L’arrivée des biothérapies

Les prochains médicaments antalgiques majeurs que l’on attend sont les anticorps monoclonaux anti-CGRP (Calcitonin Gene Related Peptide). Quatre d’entre eux – erenumab, fremanezumab, eptinezumab, galcanazumab, sont en développement dans le traitement préventif de la migraine. La dernière publication importante date du 30 novembre dernier : le New England Journal of Medicine publiait un essai thérapeutique randomisé portant sur 955 patients, utilisant l’erenumab pour prévenir la survenue de crises migraineuses. On attend en principe la commercialisation du premier anti-CGRP dans les mois à venir. Pour le tanezumab, anticorps anti-NGF (Nerve Growth Factor), les essais cliniques de phase III, incluant environ 7 000 patients, sont en cours pour le traitement de la lombalgie, des douleurs d’arthrose et liées à des métastases osseuses.

Le Livre blanc 2017

Après la succession de trois plans gouvernementaux de lutte contre la douleur (le premier fut initié en 1998), cette “cause” de santé publique est tombée dans l’oubli. Pour sortir de cette jachère sanitaire, la Société française d’étude et de traitement de la douleur (SFETD) a publié le Livre blanc de la douleur en 2017. « Bien que la loi de modernisation sanitaire votée en 2016 ait reconnu la nécessité de prendre en charge la douleur dans son article premier, la France, après avoir été longtemps pionnière dans ce domaine, est en passe de perdre du terrain », rappelle l’ouvrage en introduction.

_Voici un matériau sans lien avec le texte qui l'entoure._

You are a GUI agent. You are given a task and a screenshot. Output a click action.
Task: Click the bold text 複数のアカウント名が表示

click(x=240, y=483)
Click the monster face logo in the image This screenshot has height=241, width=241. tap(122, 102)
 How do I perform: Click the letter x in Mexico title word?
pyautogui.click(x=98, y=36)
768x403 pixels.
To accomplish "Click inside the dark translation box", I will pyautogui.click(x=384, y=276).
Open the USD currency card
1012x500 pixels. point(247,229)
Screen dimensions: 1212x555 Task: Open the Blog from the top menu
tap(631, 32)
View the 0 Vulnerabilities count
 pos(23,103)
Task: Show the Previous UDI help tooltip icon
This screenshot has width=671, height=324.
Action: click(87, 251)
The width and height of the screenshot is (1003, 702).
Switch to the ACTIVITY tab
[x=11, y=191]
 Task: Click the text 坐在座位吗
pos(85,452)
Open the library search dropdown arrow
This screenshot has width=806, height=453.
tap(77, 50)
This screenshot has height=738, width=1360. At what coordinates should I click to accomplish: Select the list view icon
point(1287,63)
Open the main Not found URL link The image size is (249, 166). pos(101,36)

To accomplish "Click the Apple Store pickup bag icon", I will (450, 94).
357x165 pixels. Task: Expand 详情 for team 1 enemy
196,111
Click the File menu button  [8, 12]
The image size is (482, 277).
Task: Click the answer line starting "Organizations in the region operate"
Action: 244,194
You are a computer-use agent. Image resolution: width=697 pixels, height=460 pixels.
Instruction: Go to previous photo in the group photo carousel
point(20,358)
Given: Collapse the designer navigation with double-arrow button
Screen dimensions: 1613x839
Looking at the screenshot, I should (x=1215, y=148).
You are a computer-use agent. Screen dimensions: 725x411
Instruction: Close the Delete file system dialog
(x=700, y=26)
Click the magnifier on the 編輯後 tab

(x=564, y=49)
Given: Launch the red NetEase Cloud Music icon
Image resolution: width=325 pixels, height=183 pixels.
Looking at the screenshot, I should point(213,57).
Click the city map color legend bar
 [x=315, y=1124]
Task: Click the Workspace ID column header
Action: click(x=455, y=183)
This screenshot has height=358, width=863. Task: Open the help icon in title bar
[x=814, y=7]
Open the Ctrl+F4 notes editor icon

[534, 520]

Cette société savante s’inquiète de la pérennité des 254 consultations et centres spécialisés répartis sur le territoire, 30 % d’entre eux risquant de disparaître d’ici ces trois prochaines années si rien n’est entrepris (manque de financement, professionnels de santé non remplacés). Une autre inquiétude porte sur la formation des praticiens, qui serait très délaissée dans certaines facultés de médecine.

Le regard du Pr Serge Perrot Président de la SFETD, Hôpital Cochin - Hôtel Dieu, AP-HP

> La publication du Livre blanc de la douleur
> Les recommandations de la SFETD sur l’algodystrophie qui seront bientôt publiées. Elles concluent à l’inefficacité de certains médicaments comme la calcitonine, au bénéfice d’une rééducation précoce et active. La douleur (devant être apaisée) ne doit pas être un facteur limitant de cette rééducation.
> Les retraits et alertes répétés, parmi lesquels :
– Alerte sur les AINS et les risques d’infarctus du myocarde (BMJ, 09/05/17)
– Arrêt de la vente sans ordonnance des médicaments à base de codéine (ministère de la Santé, 12/07/17).